[What is needed]: Each record is to be repeated exactly as it stands below.

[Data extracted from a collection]
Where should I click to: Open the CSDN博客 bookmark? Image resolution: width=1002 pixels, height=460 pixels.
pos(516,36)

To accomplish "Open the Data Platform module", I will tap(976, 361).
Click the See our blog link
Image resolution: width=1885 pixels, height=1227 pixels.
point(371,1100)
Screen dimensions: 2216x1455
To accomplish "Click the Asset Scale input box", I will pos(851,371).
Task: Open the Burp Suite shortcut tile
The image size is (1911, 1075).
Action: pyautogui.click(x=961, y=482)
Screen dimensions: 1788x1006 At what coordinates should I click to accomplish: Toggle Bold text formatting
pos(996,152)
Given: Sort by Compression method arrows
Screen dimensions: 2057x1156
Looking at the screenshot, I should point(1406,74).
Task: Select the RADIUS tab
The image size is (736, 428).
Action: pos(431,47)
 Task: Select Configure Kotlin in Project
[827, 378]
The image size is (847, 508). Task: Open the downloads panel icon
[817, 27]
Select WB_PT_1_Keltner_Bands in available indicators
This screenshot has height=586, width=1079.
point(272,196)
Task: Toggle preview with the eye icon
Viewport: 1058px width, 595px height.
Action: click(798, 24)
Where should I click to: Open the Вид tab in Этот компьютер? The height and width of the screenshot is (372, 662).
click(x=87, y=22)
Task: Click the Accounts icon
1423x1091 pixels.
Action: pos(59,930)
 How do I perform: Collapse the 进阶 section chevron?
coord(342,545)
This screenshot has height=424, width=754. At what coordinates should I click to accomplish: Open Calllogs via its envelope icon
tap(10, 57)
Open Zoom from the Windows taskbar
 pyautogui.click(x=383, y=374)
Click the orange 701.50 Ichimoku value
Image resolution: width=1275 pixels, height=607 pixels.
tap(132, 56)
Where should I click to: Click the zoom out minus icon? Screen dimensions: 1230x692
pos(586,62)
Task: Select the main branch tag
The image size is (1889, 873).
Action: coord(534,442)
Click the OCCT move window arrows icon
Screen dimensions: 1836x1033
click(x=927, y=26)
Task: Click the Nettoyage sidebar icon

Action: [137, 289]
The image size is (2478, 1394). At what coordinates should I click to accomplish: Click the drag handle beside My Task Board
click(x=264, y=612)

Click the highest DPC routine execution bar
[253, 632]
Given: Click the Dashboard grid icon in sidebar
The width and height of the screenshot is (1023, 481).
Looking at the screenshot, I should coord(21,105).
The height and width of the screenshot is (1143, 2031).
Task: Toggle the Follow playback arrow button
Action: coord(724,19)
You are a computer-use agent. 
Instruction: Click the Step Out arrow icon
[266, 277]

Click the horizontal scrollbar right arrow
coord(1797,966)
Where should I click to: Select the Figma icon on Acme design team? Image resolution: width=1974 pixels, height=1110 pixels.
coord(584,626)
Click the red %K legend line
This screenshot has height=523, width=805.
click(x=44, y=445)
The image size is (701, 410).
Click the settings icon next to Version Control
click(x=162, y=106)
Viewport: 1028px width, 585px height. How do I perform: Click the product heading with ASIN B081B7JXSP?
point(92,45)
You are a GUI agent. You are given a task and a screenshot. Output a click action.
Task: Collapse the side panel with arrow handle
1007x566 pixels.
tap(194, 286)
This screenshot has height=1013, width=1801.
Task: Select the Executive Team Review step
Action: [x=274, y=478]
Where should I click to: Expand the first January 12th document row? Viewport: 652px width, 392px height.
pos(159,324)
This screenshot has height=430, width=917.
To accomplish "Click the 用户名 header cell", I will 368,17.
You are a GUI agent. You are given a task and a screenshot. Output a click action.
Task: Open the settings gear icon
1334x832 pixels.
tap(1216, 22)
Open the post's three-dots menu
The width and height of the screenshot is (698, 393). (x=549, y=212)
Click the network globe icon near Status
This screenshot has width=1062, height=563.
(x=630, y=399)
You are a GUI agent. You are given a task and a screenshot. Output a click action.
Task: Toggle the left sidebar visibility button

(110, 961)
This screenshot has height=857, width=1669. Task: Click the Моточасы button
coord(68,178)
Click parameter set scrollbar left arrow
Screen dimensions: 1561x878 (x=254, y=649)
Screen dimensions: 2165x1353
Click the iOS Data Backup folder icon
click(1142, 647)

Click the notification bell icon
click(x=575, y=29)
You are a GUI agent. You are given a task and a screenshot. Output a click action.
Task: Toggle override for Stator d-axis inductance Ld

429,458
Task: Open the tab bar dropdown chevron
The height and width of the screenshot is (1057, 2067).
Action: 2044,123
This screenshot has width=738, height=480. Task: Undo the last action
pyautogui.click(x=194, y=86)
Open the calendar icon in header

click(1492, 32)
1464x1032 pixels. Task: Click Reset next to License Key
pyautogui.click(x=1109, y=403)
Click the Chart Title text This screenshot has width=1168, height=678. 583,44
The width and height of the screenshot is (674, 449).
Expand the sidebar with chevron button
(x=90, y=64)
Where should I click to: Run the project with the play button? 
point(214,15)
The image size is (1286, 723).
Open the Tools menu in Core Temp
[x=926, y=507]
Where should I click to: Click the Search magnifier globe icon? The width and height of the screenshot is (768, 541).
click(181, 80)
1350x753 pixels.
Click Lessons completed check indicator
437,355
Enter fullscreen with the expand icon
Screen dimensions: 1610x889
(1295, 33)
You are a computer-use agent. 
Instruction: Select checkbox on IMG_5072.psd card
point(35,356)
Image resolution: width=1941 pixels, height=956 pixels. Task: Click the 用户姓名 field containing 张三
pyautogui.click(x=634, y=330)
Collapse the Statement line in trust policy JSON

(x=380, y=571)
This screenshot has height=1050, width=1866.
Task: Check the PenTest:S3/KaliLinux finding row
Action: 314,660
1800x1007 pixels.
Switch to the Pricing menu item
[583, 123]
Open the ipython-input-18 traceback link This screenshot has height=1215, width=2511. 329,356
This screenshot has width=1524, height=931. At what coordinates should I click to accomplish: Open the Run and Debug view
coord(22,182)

[Exercise response]:
Where should I click to: Open the CSDN博客 bookmark? Image resolution: width=1002 pixels, height=460 pixels.
pos(516,36)

To accomplish "Open the Data Platform module", I will tap(976, 361).
Click the See our blog link
Image resolution: width=1885 pixels, height=1227 pixels.
point(371,1100)
Screen dimensions: 2216x1455
To accomplish "Click the Asset Scale input box", I will pos(851,371).
Task: Open the Burp Suite shortcut tile
The image size is (1911, 1075).
Action: pyautogui.click(x=961, y=482)
Screen dimensions: 1788x1006 At what coordinates should I click to accomplish: Toggle Bold text formatting
pos(996,152)
Given: Sort by Compression method arrows
Screen dimensions: 2057x1156
Looking at the screenshot, I should point(1406,74).
Task: Select the RADIUS tab
The image size is (736, 428).
Action: pos(431,47)
 Task: Select Configure Kotlin in Project
[827, 378]
The image size is (847, 508). Task: Open the downloads panel icon
[817, 27]
Select WB_PT_1_Keltner_Bands in available indicators
This screenshot has height=586, width=1079.
point(272,196)
Task: Toggle preview with the eye icon
Viewport: 1058px width, 595px height.
Action: click(798, 24)
Where should I click to: Open the Вид tab in Этот компьютер? The height and width of the screenshot is (372, 662).
click(x=87, y=22)
Task: Click the Accounts icon
1423x1091 pixels.
Action: pos(59,930)
 How do I perform: Collapse the 进阶 section chevron?
coord(342,545)
This screenshot has height=424, width=754. At what coordinates should I click to accomplish: Open Calllogs via its envelope icon
tap(10, 57)
Open Zoom from the Windows taskbar
 pyautogui.click(x=383, y=374)
Click the orange 701.50 Ichimoku value
Image resolution: width=1275 pixels, height=607 pixels.
tap(132, 56)
Where should I click to: Click the zoom out minus icon? Screen dimensions: 1230x692
pos(586,62)
Task: Select the main branch tag
The image size is (1889, 873).
Action: coord(534,442)
Click the OCCT move window arrows icon
Screen dimensions: 1836x1033
click(x=927, y=26)
Task: Click the Nettoyage sidebar icon

Action: [137, 289]
The image size is (2478, 1394). At what coordinates should I click to accomplish: Click the drag handle beside My Task Board
click(x=264, y=612)

Click the highest DPC routine execution bar
[253, 632]
Given: Click the Dashboard grid icon in sidebar
The width and height of the screenshot is (1023, 481).
Looking at the screenshot, I should coord(21,105).
The height and width of the screenshot is (1143, 2031).
Task: Toggle the Follow playback arrow button
Action: coord(724,19)
You are a computer-use agent. 
Instruction: Click the Step Out arrow icon
[266, 277]

Click the horizontal scrollbar right arrow
coord(1797,966)
Where should I click to: Select the Figma icon on Acme design team? Image resolution: width=1974 pixels, height=1110 pixels.
coord(584,626)
Click the red %K legend line
This screenshot has height=523, width=805.
click(x=44, y=445)
The image size is (701, 410).
Click the settings icon next to Version Control
click(x=162, y=106)
Viewport: 1028px width, 585px height. How do I perform: Click the product heading with ASIN B081B7JXSP?
point(92,45)
You are a GUI agent. You are given a task and a screenshot. Output a click action.
Task: Collapse the side panel with arrow handle
1007x566 pixels.
tap(194, 286)
This screenshot has height=1013, width=1801.
Task: Select the Executive Team Review step
Action: [x=274, y=478]
Where should I click to: Expand the first January 12th document row? Viewport: 652px width, 392px height.
pos(159,324)
This screenshot has height=430, width=917.
To accomplish "Click the 用户名 header cell", I will 368,17.
You are a GUI agent. You are given a task and a screenshot. Output a click action.
Task: Open the settings gear icon
1334x832 pixels.
tap(1216, 22)
Open the post's three-dots menu
The width and height of the screenshot is (698, 393). (x=549, y=212)
Click the network globe icon near Status
This screenshot has width=1062, height=563.
(x=630, y=399)
You are a GUI agent. You are given a task and a screenshot. Output a click action.
Task: Toggle the left sidebar visibility button

(110, 961)
This screenshot has height=857, width=1669. Task: Click the Моточасы button
coord(68,178)
Click parameter set scrollbar left arrow
Screen dimensions: 1561x878 (x=254, y=649)
Screen dimensions: 2165x1353
Click the iOS Data Backup folder icon
click(1142, 647)

Click the notification bell icon
click(x=575, y=29)
You are a GUI agent. You are given a task and a screenshot. Output a click action.
Task: Toggle override for Stator d-axis inductance Ld

429,458
Task: Open the tab bar dropdown chevron
The height and width of the screenshot is (1057, 2067).
Action: 2044,123
This screenshot has width=738, height=480. Task: Undo the last action
pyautogui.click(x=194, y=86)
Open the calendar icon in header

click(1492, 32)
1464x1032 pixels. Task: Click Reset next to License Key
pyautogui.click(x=1109, y=403)
Click the Chart Title text This screenshot has width=1168, height=678. 583,44
The width and height of the screenshot is (674, 449).
Expand the sidebar with chevron button
(x=90, y=64)
Where should I click to: Run the project with the play button? 
point(214,15)
The image size is (1286, 723).
Open the Tools menu in Core Temp
[x=926, y=507]
Where should I click to: Click the Search magnifier globe icon? The width and height of the screenshot is (768, 541).
click(181, 80)
1350x753 pixels.
Click Lessons completed check indicator
437,355
Enter fullscreen with the expand icon
Screen dimensions: 1610x889
(1295, 33)
You are a computer-use agent. 
Instruction: Select checkbox on IMG_5072.psd card
point(35,356)
Image resolution: width=1941 pixels, height=956 pixels. Task: Click the 用户姓名 field containing 张三
pyautogui.click(x=634, y=330)
Collapse the Statement line in trust policy JSON

(x=380, y=571)
This screenshot has height=1050, width=1866.
Task: Check the PenTest:S3/KaliLinux finding row
Action: 314,660
1800x1007 pixels.
Switch to the Pricing menu item
[583, 123]
Open the ipython-input-18 traceback link This screenshot has height=1215, width=2511. 329,356
This screenshot has width=1524, height=931. At what coordinates should I click to accomplish: Open the Run and Debug view
coord(22,182)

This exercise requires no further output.